As can be seen from the equation and pole-zero plot. This has \(4\) zeros at \(z=-1\). The other two zeros are at \(2-\sqrt{3}\) and \(2+\sqrt{3}\). \(H(z)\) is assigned the zero inside the unit circle while \(H(z^{-1})\) takes zeros from outside the unit circle. Calculating coefficients using roots function of matlab gives us four coefficients for analysis low pass filter \(h(n)=[0.3415, 0.5915, 0.1585, -0.0915]\). The synthesis low pass filter is time reversed \(h(-n)=[-0.0915, 0.1585, 0.5915, 0.3415]\). The analysis and synthesis high pass filters can be calculated by alternate flipping the low pass coefficients and they are found to be \([-0.0915, -0.1585, 0.5915, -0.3415]\) and \([0.3415, -0.5915, 0.1585, 0.0915]\). The scaling and wavelet functions can be calculated using iteration method. They are below.


Scaling Function for Db2 wavelets(p=2)


Wavelet Function for Db2 wavelets(p=2)

Filters for Biorthogonal Wavelets

Recall that we'll need two filters in this case and one of the requirement is that filters be linear phase. We can use same product filter \(P(z)\) in previous example and factor it accordingly to suit our goals. Obviously \(P(z)\) can be factored in a number of ways but one of the more commonly used factorization is designing one filter with two zeros at \(z=-1\) and the other filter contains other four zeros.
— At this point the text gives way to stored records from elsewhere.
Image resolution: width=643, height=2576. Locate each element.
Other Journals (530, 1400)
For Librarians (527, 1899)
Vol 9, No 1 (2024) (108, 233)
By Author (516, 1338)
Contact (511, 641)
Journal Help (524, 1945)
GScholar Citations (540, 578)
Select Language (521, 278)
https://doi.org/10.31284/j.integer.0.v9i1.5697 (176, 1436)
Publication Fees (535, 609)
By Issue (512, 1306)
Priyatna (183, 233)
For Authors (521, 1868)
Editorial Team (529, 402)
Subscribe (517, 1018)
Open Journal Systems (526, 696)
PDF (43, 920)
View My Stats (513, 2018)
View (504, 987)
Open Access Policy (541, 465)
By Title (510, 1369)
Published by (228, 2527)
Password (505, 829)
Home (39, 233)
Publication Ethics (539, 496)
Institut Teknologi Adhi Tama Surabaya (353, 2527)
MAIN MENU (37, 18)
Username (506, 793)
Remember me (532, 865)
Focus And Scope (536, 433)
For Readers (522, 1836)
\[ H_{1}(z)=\frac{1}{4}(1+z^{-1})^{2} \]

and

\[ H_{2}(z)=-\frac{1}{4} (1+z^{-1})^{2} (2+\sqrt(3)-z^{-1})(2-\sqrt(3)-z^{-1}) \]
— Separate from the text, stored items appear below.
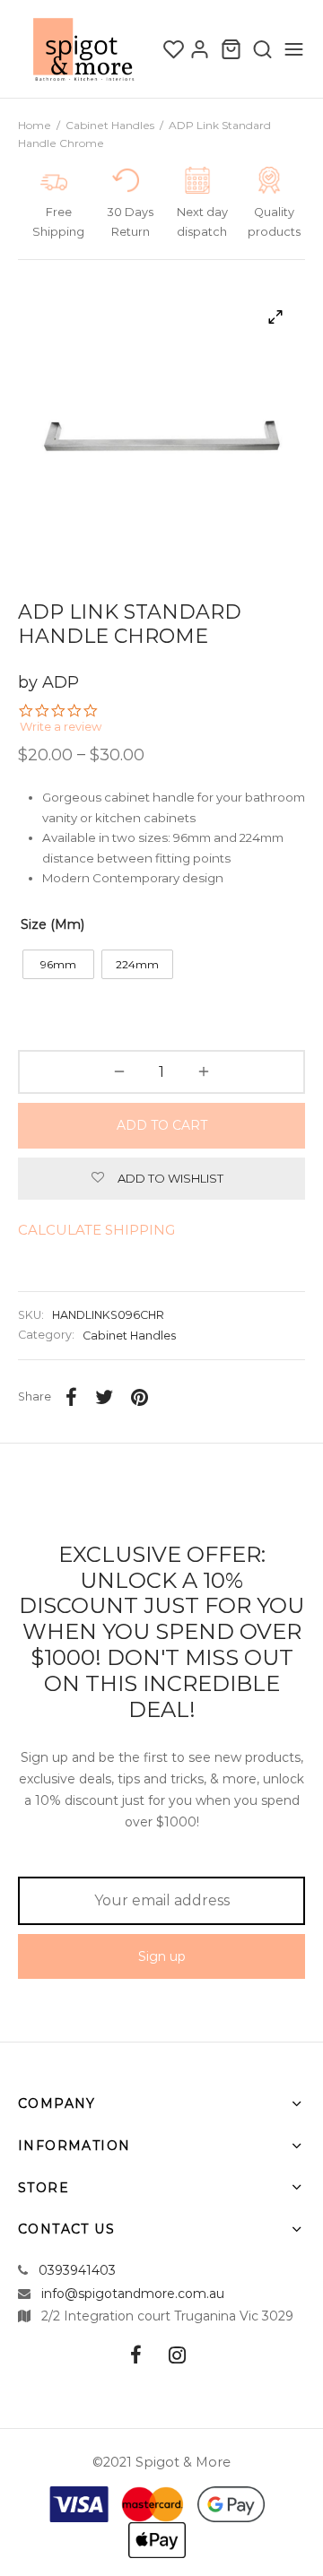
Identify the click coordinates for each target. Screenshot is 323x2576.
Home (34, 125)
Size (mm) (52, 924)
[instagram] (177, 2357)
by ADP (48, 682)
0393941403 (77, 2270)
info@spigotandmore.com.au (132, 2293)
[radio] (58, 964)
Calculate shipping (96, 1229)
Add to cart (162, 1125)
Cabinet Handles (109, 125)
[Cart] (231, 49)
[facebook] (136, 2357)
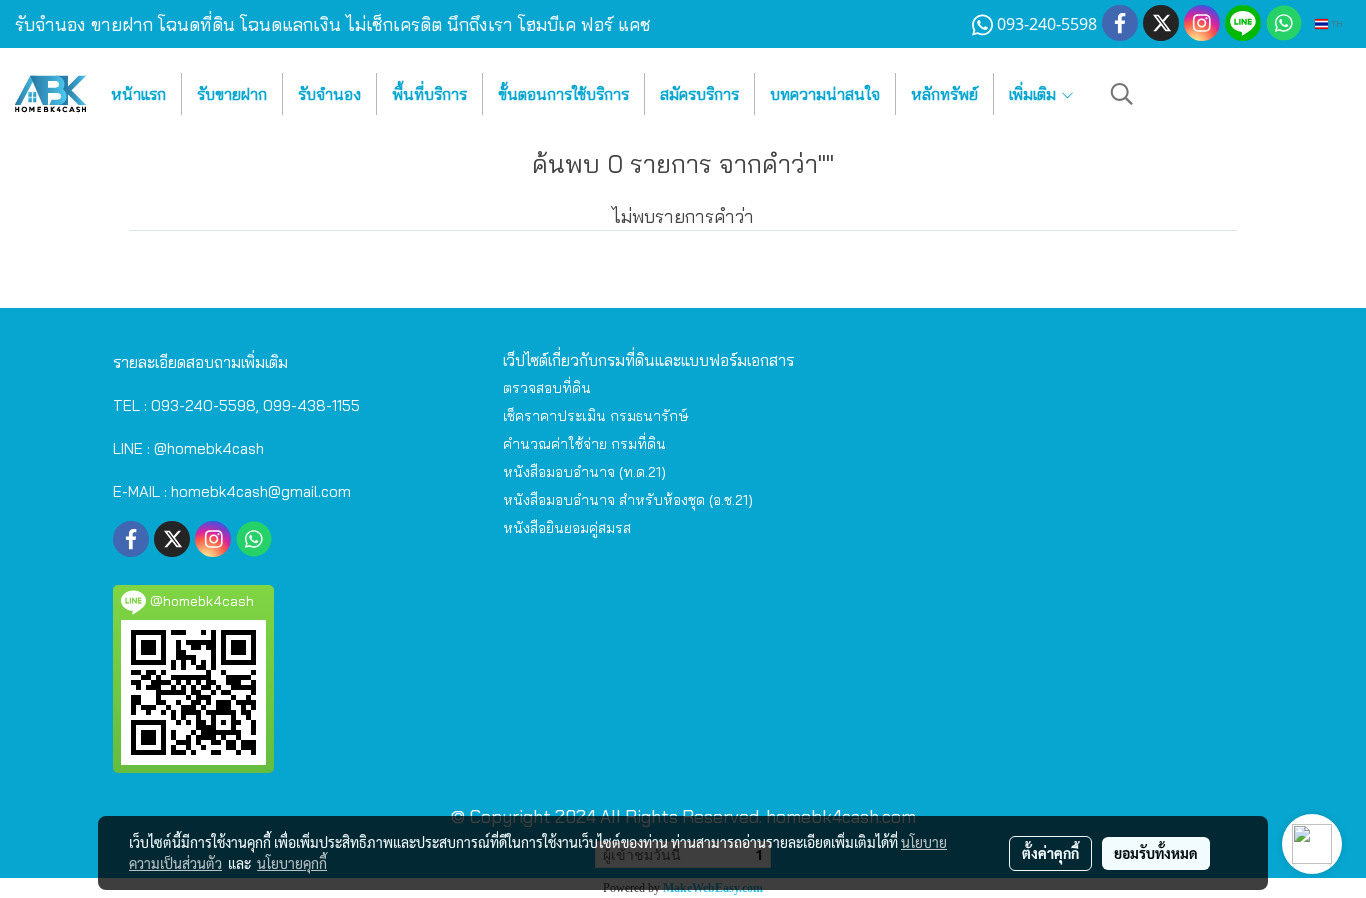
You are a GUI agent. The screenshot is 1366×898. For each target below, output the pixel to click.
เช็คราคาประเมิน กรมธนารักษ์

Looking at it from discrete time-domain angle, the first filter is a ``hat function'', a symmetric filter with coefficients \([1,2,1]/4\) and the other filter is a convolution between \([1,2,1]/4\) and \([-1 ,4, -1]/2\). The second filter has the coefficients \([-0.1250, 0.2500, 0.7500, 0.2500, -0.1250]\). It is easy to see that both filters are symmetric, linear phase filters. We can obtain the two corresponding high pass filters using perfect Reconstruction condition. Using Matlab, they are found to be \([0.2500, -0.5000, 0.2500]\) and \([0.1250, 0.2500, -0.7500, 0.2500, 0.1250]\) This biorthogonal filter bank is usually known as \(5/3\) filter bank because of the length of th two filters ( 3 and 5 taps, respectively). The scaling and wavelet functions associated with these filters are calculated by iterating these filters over their respective dilation equations and they are plotted as following.


Wavelet and Scaling Functions for 5/3 Biorthogonal Filters (p=2)
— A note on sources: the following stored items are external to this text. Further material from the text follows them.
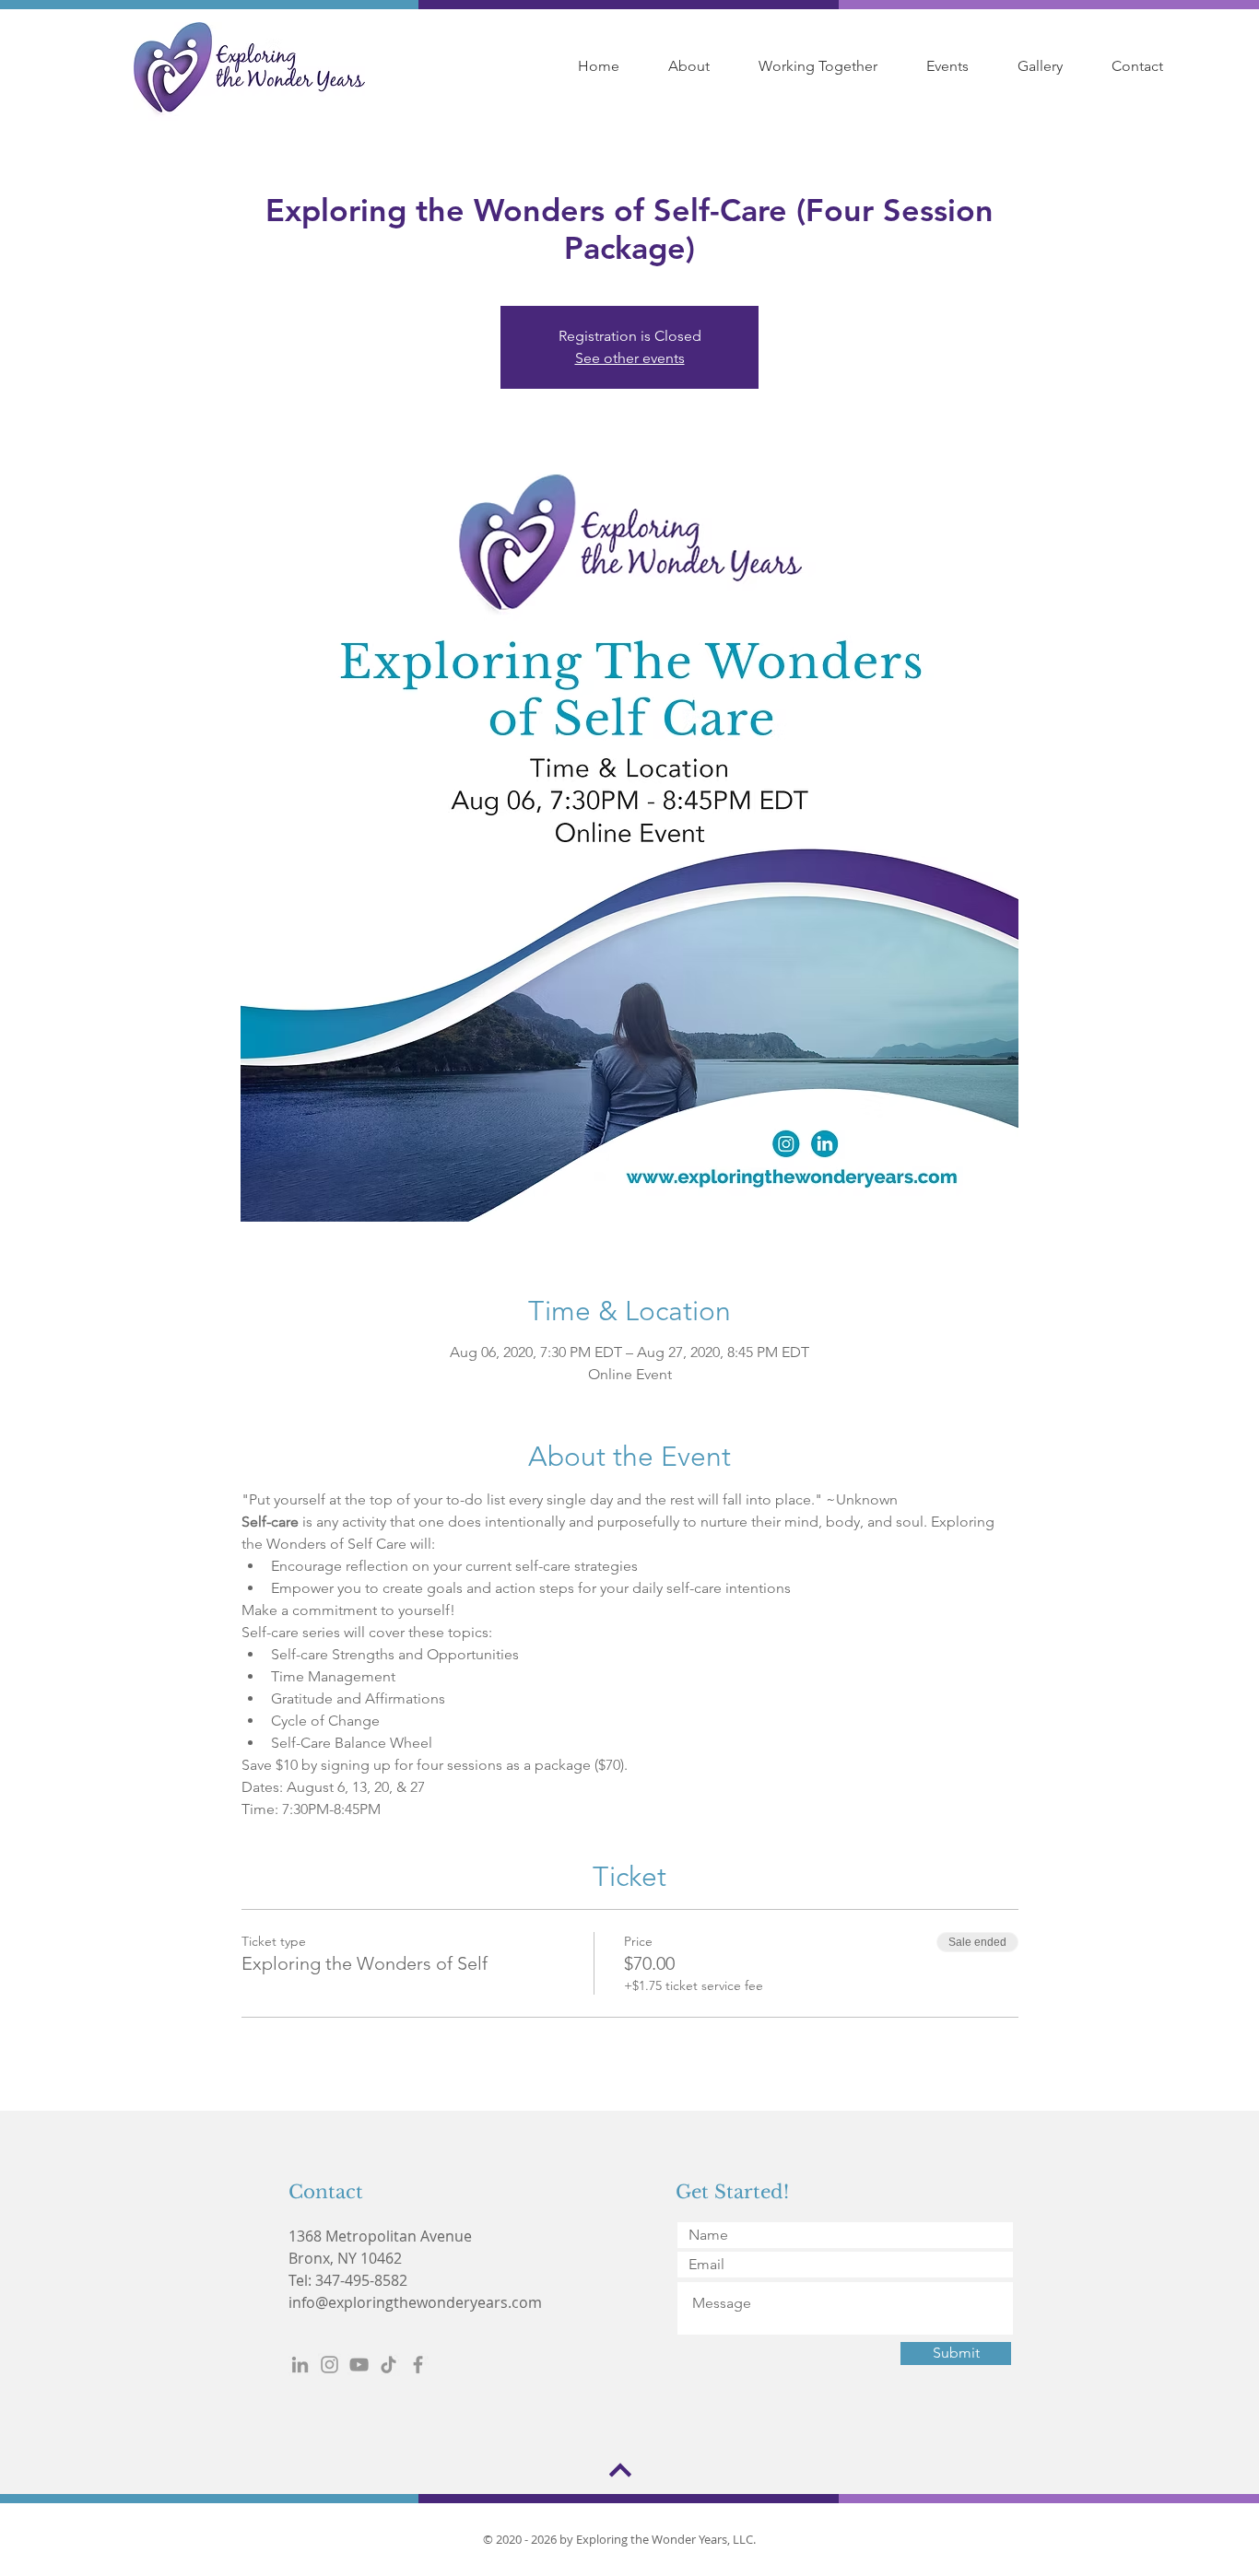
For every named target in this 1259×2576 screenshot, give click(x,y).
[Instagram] (329, 2364)
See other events (630, 358)
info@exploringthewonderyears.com (415, 2302)
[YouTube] (359, 2364)
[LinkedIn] (300, 2364)
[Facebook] (417, 2364)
Lifting Scheme: Haar Decomposition

Haar Decomposition is the most basic form of wavelet decomposition which essentially decomposes a signal into its average(Low Pass) and difference(High Pass).The signal \(s_{j+1,k}\) at scale \(j+1\) is decomposed into approximated signal \(s_{j,k}\) and a detail part \(d_{j,k}\) which is stripped away from the original signal.

\[ s_{j,k}=\frac{s_{j+1,2k}+s_{j+1,2k+1}}{2} \] \[ d_{j,k}=s_{j+1,2k+1}-s_{j+1,2k} \] or the average \(s_{j,k}\) can be written as \[ s_{j,k}=s_{j+1,2k}+\frac{d_{j,k}}{2} \]

which is the even value of the signal added to half the difference between even and odd values of signal. In other words, if we calculate the difference first, we can calculate the average using only even values of the signal.


Haar Decomposition using Lifting Scheme

Looking at this scheme from a slightly different angles, we are trying to predict the average using only even terms. This scheme can be generalized by using three steps

Generalized Lifting Scheme

Properties of Lifting Scheme


Generalized Inverted Lifting Scheme

Constructing Biorthogonal Wavelets using Lifting Scheme

Consider a Biorthogonal Filter Bank with

Low Pass Analysis Filter \(\widetilde{H_{j}}\)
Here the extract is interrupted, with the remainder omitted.